Motorola wasn't ever strong with mobiles. A little bit glumsy models with some technical problems. They had one star which caused headache to Nokia. They had clamshell phone which almost killed Nokia mobiles because they were very late with their clamshell. Generally Motorola phones looked boring and they were not technically very good so they began to loose their market share. Google has been pushing itself to the mobile market and they have succeeded very well. They bought the ruins of Motorola mobile and one wonders why. Very often these type of deals have more money than brains involved.

How about Nokia? The northern star from Finland. Model 2110 was their start to the glory. They developed new things to the mobile which we were not even able to imagine, like camera. Their 1st hiccup was the clamshell phone of which they were able to recover. The real killer was touchscreen. Rumours are telling that they had a prototype before Apple but the management rejected it. Nokia planned to used Microsoft's Windows in their mobile and eventually they sold their mobile business to Microsoft. Good for them, not so good for Microsoft. Again, more money than brains were involved.

The root cause for Nokia's problems was not the touchscreen, it was the fact that Mobile business has changed and Nokia had been so arrogant that they didn't follow the marḱet requirements and believed that they knew better than the markets. The mobile markets has changed to ecosystem markets which basically means that the mobile O/S developers are relying to the 3rd party developers which will create value to mobiles by developing cheap, sometimes even free applications (apps).

Currently we have two real mobile ecosystems, Apple and Google. Apple very closed and controlled and available only for iOS (Apple) users. The other one, Google is available for everyone. It is so open that even Google has difficulties to manage it, there are so many O/S versions/variations that they have difficulties to manage the situation and that generates problems for mobile manufacturers. Google might kill version which is still in use and that is not so good thing.

Microsoft screwed up their ecosystem policy and they are dead meat. Forget Windows in the mobile.

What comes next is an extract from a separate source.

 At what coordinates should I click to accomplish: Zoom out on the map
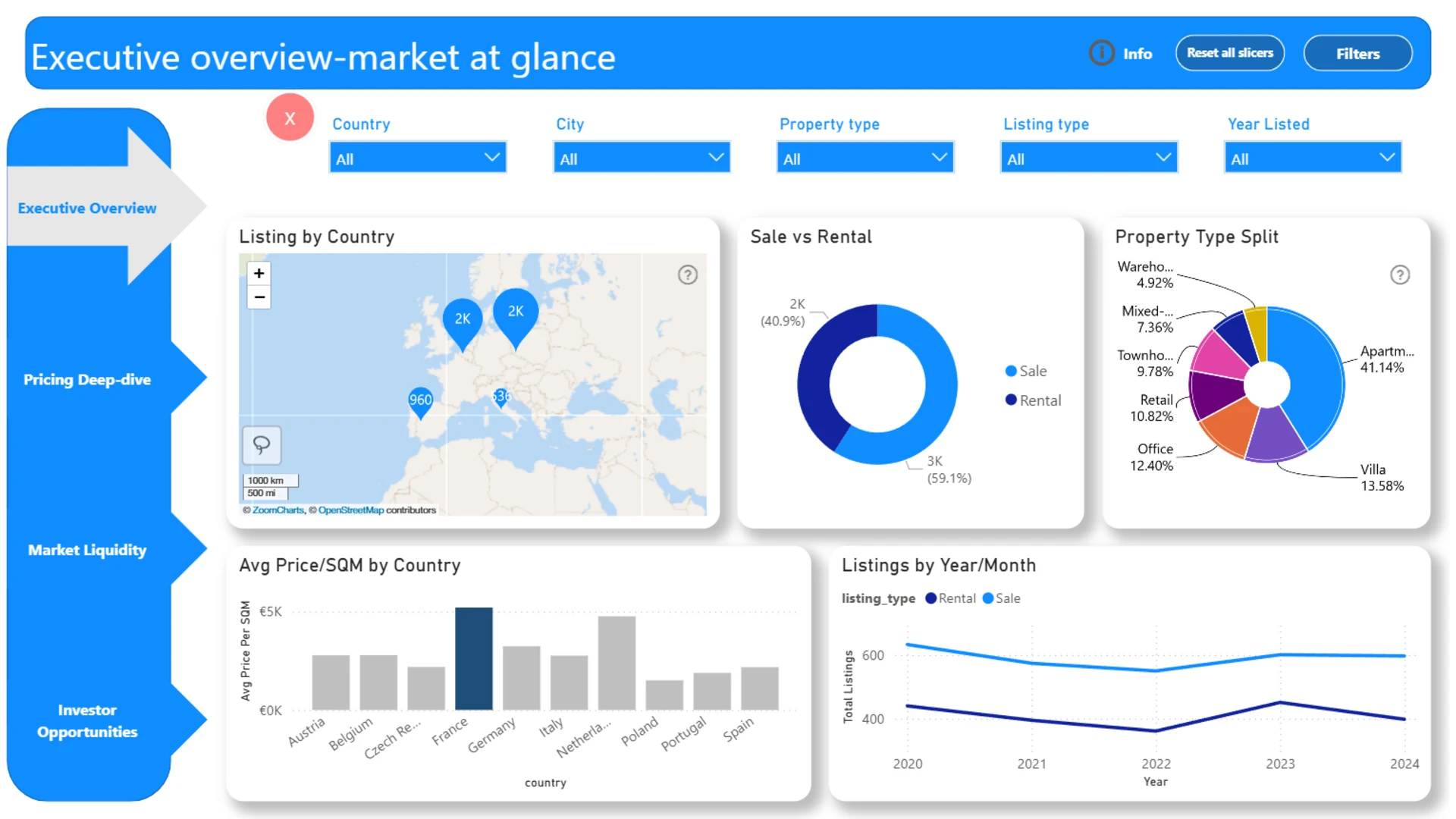[x=259, y=297]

From the consumer point of view, we are in duopoly (limping one) situation which isn't totally clean because of Apple's iOS-only policy. This means that there are no real competition in the mobile markets. This is an issue which no-one hasn't raised. If somebody publishes a new mobile, the headlines in the media are XXX published a new mobile with monster camera. Who cares of the camera? Consumers are interested In the front side camera and what kind of selfies one can get and the apps which has nothing to do with the mobile manufacturer.

The big question is that is mobile eco-system market closed, can anyone enter to there. Apple and Google are the dominant players there. Microsoft has been more or less kicked out. Who can enter there. Jolla? Product (Sailfish) is based on Nokia trial. Technically good enough but is their ecosystem big and good enough and how thick is their wallet? I don't believe their success, maybe niche. There have been talks about Ubuntu (Canonical's Linux distribution version). Ecosystem might be big enough but no money. Who else could be the chosen one? Third player is required if we want to have real market economy in this this area too.

I took a small risk in the timing of this blog. Finnish national broadcaster YLE will on the 2nd of April show a document of Nokia Mobile Phones and we'll see do they shoot down my conclusions.